Career-long veterans of the Minnesota medical device industry, Christine Horton and Britt Norton were laid off from RayMedica, a Bloomington-based spinal device manufacturer (now part of New York–based Centinel Spine), in April 2005. “Having spent a lot of time in watching surgeries and understanding the emerging spine market, we looked at the layoffs as an opportunity,” says Horton, who had been the company’s director of marketing.
Recognizing a need in the industry, Horton and Norton took a distinctive approach in founding Minnetonka-based CoreSpine Technologies in June 2005. They didn’t have a technology in mind when they left RayMedica, “so we asked a lot of surgeons what they would like to see,” recalls Norton, who’d served as RayMedica’s vice president of research and development. “It was a development in solving a problem as opposed to starting with a solution and looking for a problem to solve, which is what some companies do. We think we did it the right way.”

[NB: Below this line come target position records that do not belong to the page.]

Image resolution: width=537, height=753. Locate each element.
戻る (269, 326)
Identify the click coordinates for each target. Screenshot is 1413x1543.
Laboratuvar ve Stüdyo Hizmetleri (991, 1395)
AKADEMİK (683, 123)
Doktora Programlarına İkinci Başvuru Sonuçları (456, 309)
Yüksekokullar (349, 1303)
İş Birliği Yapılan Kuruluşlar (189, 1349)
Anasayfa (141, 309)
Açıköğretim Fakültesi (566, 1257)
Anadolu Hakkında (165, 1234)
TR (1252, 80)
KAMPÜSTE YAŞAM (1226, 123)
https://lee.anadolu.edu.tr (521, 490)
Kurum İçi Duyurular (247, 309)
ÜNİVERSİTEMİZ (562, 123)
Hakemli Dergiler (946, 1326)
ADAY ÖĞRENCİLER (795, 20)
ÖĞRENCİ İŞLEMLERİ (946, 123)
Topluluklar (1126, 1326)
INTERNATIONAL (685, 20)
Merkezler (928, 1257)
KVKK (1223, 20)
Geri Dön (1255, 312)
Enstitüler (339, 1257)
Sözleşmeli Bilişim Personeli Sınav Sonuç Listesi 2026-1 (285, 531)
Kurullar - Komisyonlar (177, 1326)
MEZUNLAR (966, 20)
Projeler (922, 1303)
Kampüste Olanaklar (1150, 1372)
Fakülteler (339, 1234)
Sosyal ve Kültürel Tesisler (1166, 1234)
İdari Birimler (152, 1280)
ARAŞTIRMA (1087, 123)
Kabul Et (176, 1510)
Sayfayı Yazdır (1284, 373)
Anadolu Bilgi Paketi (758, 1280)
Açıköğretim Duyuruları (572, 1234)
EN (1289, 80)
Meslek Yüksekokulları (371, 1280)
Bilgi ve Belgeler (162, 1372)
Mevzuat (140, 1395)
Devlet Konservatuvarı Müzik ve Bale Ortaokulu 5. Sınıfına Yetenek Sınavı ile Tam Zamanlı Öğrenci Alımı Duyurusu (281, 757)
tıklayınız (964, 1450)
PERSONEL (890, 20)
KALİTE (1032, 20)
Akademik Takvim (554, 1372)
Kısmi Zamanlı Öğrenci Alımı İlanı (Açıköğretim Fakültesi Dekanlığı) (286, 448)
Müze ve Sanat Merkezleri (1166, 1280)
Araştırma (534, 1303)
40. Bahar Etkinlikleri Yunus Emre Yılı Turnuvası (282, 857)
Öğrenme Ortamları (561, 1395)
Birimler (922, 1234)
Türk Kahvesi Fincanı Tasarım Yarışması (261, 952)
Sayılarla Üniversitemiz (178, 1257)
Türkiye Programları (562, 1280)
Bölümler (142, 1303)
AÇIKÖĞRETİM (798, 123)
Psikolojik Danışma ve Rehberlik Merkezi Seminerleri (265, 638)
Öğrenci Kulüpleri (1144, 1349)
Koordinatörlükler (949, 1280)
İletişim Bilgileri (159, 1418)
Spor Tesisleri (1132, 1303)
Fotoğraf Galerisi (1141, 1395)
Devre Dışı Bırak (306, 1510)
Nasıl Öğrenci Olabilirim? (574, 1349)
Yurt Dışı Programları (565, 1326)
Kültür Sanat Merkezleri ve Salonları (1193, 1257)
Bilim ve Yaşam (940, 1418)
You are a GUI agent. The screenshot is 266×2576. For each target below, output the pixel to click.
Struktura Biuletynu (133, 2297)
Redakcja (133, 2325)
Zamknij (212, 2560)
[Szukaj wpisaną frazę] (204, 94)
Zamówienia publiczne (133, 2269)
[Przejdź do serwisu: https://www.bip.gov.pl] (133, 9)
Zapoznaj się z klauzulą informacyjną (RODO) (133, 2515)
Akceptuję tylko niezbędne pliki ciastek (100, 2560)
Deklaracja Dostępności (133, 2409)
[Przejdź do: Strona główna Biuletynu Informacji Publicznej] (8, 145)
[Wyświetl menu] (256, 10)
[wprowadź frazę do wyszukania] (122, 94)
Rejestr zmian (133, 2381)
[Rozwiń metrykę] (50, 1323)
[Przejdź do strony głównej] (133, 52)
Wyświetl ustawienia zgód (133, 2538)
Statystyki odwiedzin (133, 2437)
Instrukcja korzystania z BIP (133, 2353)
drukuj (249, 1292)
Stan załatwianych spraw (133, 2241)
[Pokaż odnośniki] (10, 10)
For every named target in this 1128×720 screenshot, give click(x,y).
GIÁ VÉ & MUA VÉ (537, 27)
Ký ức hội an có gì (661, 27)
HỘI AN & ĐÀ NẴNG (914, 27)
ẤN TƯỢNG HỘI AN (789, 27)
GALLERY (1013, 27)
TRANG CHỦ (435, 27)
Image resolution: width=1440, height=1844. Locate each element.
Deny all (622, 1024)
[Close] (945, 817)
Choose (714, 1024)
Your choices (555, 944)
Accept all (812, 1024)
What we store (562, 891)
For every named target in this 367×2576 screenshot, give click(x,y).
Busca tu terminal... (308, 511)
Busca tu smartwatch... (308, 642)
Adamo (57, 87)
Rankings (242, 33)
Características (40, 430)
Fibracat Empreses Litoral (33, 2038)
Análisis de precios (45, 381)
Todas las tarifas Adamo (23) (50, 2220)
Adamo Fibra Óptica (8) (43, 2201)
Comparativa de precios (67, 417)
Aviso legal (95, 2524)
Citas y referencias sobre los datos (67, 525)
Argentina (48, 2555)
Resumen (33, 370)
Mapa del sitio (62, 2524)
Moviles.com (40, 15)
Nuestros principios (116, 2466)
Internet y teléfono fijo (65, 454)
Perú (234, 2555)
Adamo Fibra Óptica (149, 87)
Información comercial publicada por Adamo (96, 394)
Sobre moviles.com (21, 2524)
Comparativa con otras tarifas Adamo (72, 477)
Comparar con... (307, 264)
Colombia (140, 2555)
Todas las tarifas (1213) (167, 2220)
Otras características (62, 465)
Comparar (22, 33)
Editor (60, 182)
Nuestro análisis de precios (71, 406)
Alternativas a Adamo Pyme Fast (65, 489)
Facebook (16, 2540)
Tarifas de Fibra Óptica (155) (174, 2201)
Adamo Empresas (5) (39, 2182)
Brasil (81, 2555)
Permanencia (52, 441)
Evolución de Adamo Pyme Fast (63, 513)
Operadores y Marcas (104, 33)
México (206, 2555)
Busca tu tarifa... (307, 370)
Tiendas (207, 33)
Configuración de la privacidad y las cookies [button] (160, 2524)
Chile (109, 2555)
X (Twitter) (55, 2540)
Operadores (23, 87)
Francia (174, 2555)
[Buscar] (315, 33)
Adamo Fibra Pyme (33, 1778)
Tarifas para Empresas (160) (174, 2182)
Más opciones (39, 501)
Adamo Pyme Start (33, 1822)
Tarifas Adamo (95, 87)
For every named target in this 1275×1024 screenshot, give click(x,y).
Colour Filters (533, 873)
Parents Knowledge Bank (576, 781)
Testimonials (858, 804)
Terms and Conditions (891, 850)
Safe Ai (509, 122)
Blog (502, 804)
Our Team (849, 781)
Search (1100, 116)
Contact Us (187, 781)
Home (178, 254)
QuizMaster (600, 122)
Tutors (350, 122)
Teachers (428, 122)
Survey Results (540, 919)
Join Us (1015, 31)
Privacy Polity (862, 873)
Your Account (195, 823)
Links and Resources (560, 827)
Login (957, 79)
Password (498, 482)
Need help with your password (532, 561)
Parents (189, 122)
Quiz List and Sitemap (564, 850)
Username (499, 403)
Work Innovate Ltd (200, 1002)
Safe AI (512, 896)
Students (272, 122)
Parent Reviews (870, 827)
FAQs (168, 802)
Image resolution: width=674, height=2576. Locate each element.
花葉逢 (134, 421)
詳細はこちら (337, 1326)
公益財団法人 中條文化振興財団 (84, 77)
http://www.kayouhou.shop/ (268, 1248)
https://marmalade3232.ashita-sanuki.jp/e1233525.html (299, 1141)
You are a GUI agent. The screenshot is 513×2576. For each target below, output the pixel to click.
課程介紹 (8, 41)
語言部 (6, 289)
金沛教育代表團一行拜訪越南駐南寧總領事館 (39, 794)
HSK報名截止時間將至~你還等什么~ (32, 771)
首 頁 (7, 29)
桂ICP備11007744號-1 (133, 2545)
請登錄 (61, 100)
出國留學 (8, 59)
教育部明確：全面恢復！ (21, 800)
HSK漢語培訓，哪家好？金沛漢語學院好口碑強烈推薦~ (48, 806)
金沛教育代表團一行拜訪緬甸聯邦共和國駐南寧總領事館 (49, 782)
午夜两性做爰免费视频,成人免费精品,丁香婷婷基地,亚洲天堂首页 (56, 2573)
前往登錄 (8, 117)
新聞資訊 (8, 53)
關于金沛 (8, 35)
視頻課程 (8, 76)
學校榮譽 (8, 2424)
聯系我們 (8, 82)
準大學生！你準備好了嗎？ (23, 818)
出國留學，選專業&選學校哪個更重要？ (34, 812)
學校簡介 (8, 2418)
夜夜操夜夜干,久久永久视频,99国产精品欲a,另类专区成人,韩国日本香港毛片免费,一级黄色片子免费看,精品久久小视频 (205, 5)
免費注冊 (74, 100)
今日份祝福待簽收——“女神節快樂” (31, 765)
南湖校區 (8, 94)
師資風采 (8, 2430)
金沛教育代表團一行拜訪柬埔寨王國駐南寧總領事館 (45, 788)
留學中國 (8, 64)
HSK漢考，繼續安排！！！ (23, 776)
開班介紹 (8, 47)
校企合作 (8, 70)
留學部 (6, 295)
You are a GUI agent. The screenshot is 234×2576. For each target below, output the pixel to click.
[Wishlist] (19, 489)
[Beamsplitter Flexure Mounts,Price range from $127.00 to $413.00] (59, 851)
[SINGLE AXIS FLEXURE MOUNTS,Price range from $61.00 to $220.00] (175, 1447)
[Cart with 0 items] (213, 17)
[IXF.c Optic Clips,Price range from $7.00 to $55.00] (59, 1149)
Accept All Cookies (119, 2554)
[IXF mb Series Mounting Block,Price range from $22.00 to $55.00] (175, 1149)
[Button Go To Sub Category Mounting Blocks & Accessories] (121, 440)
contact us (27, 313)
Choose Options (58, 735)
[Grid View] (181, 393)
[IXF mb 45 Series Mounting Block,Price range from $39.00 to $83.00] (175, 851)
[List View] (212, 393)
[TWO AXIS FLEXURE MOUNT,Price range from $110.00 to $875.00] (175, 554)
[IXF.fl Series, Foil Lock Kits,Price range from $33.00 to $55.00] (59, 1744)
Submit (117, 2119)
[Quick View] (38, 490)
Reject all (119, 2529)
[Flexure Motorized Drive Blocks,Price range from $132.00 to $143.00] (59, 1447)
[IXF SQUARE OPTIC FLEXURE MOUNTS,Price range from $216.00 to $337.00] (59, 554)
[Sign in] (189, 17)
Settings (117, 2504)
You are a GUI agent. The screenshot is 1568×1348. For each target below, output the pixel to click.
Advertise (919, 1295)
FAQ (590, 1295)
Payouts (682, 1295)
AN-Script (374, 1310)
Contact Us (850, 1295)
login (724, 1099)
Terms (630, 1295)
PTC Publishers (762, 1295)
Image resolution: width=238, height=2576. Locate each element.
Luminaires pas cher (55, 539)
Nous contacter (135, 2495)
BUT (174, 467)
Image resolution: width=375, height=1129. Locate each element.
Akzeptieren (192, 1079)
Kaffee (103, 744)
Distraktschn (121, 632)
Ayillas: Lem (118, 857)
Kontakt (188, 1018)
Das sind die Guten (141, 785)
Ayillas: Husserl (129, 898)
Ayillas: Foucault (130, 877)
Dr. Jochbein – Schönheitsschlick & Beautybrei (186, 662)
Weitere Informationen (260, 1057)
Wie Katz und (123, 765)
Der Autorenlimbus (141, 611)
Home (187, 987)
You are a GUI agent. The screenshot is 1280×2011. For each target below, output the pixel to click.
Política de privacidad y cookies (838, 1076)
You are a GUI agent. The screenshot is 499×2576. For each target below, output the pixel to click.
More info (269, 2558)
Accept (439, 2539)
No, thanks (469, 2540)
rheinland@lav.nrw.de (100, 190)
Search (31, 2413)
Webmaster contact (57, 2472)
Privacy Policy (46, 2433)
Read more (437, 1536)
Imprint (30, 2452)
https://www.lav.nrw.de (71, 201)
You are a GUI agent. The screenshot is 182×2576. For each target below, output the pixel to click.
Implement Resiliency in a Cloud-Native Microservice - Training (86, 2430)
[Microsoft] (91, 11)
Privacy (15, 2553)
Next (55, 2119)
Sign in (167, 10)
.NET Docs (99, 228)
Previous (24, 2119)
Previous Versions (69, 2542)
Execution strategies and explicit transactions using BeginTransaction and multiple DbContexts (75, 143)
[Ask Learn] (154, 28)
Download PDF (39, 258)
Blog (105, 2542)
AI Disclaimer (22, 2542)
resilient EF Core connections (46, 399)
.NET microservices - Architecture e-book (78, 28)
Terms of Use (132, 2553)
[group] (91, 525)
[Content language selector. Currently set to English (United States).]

The problem the pair solved was creating a device to completely remove the nucleus—the material inside the disc, which provides cushioning between the vertebrae—to make way for a properly positioned implant in the lower back (lumbar) region during a minimally invasive fusion procedure. “The implant enables bone to grow across the disc and get rid of the patient’s back pain,” Norton says. “The challenge is trying to get all that degenerated material out, and there’s a lot of it, through smaller and smaller holes.”
Before moving into their own office space in October 2005, Horton and Norton found a convenient place to set up shop. “Prior to moving into our offices, we had a nice little table at Caribou Coffee in Eden Prairie where many drawings and notes were taken on napkins,” Horton says with a laugh.
The product that the duo launched was based on a less invasive surgical approach. In traditional open spinal surgery, physicians are able to remove 75 to 80 percent of the nucleus using a ronguer, a sharp-edged, stainless steel surgical instrument that was introduced in the U.S. nearly a century ago. In a MISS (minimally invasive spinal surgery) procedure, however, that number drops to less than 50 percent. Nucleus material left in the disc can prevent a complete fusion.
Based on input from physicians, Horton and Norton developed a tissue-selective mechanical device used for nucleus removal and filed their first patent in August 2005. CoreSpine’s flagship product, the Xtend-ST, prepares the spinal disc for minimally invasive fusion devices and other emerging spine technologies. According to CoreSpine, it can potentially remove 90 percent of the nucleus during a MISS procedure.